[Lines of data]
+++
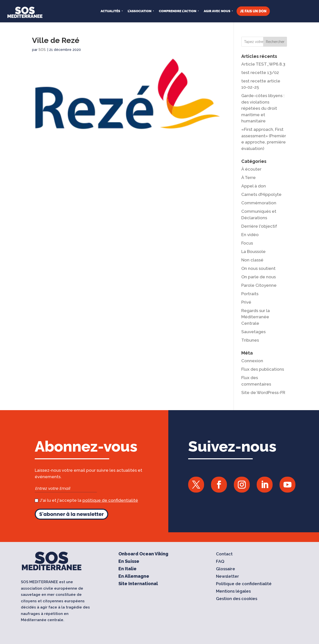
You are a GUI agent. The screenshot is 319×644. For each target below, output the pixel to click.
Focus (247, 243)
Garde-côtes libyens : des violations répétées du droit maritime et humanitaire (263, 108)
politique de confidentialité (110, 500)
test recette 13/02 (260, 72)
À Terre (248, 178)
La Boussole (254, 252)
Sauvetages (254, 332)
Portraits (250, 294)
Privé (246, 302)
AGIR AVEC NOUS (217, 11)
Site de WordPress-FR (263, 392)
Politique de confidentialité (244, 584)
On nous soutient (258, 268)
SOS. (42, 50)
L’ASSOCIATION (140, 11)
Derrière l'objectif (259, 226)
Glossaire (226, 569)
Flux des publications (262, 369)
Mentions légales (233, 592)
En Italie (128, 569)
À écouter (251, 169)
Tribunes (250, 340)
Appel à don (254, 186)
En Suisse (129, 562)
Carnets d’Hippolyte (261, 194)
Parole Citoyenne (259, 285)
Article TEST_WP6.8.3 (263, 64)
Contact (224, 554)
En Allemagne (134, 577)
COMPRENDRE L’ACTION (178, 11)
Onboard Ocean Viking (143, 554)
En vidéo (250, 234)
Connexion (252, 361)
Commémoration (259, 203)
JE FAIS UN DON (253, 11)
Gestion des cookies (236, 599)
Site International (138, 584)
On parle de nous (258, 277)
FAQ (220, 562)
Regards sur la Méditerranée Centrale (256, 317)
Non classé (252, 260)
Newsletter (228, 577)
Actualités (110, 11)
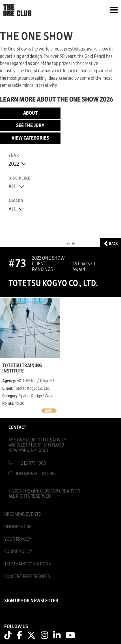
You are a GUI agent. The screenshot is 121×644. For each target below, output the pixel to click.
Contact (17, 427)
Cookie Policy (18, 551)
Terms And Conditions (27, 564)
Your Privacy (18, 539)
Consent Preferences (27, 576)
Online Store (18, 527)
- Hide (70, 244)
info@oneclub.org (35, 473)
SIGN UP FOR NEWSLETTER (31, 601)
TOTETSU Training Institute (22, 368)
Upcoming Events (22, 514)
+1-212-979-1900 (31, 463)
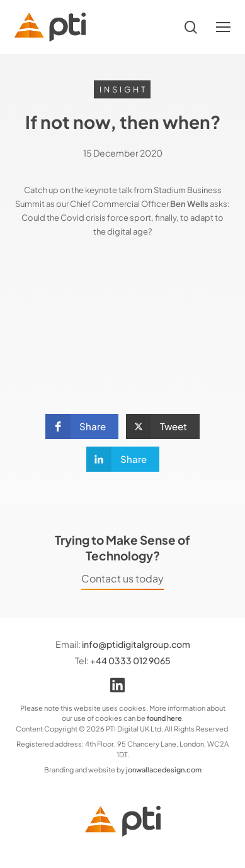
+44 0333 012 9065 (130, 660)
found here (164, 718)
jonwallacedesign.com (164, 769)
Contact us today (122, 579)
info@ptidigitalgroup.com (136, 644)
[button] (223, 27)
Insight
+++
## Given task
Please copy every row above word for word, leaving out the pictures.

## Finished answer
You are a GUI agent. The screenshot is 319×644. For each target below, output the pixel to click.
Focus (247, 243)
Garde-côtes libyens : des violations répétées du droit maritime et humanitaire (263, 108)
politique de confidentialité (110, 500)
test recette 13/02 (260, 72)
À Terre (248, 178)
La Boussole (254, 252)
Sauvetages (254, 332)
Portraits (250, 294)
Privé (246, 302)
AGIR AVEC NOUS (217, 11)
Site de WordPress-FR (263, 392)
Politique de confidentialité (244, 584)
On nous soutient (258, 268)
SOS. (42, 50)
L’ASSOCIATION (140, 11)
Derrière l'objectif (259, 226)
Glossaire (226, 569)
Flux des publications (262, 369)
Mentions légales (233, 592)
En Italie (128, 569)
À écouter (251, 169)
Tribunes (250, 340)
Appel à don (254, 186)
En Suisse (129, 562)
Carnets d’Hippolyte (261, 194)
Parole Citoyenne (259, 285)
Article TEST_WP6.8.3 (263, 64)
Contact (224, 554)
En Allemagne (134, 577)
COMPRENDRE L’ACTION (178, 11)
Onboard Ocean Viking (143, 554)
En vidéo (250, 234)
Connexion (252, 361)
Commémoration (259, 203)
JE FAIS UN DON (253, 11)
Gestion des cookies (236, 599)
Site International (138, 584)
On parle de nous (258, 277)
FAQ (220, 562)
Regards sur la Méditerranée Centrale (256, 317)
Non classé (252, 260)
Newsletter (228, 577)
Actualités (110, 11)
You are a GUI agent. The screenshot is 121×644. For each target below, output the pixel to click.
Contact (17, 427)
Cookie Policy (18, 551)
Terms And Conditions (27, 564)
Your Privacy (18, 539)
Consent Preferences (27, 576)
Online Store (18, 527)
- Hide (70, 244)
info@oneclub.org (35, 473)
SIGN UP FOR NEWSLETTER (31, 601)
TOTETSU Training Institute (22, 368)
Upcoming Events (22, 514)
+1-212-979-1900 (31, 463)
+44 0333 012 9065 (130, 660)
found here (164, 718)
jonwallacedesign.com (164, 769)
Contact us today (122, 579)
info@ptidigitalgroup.com (136, 644)
[button] (223, 27)
Insight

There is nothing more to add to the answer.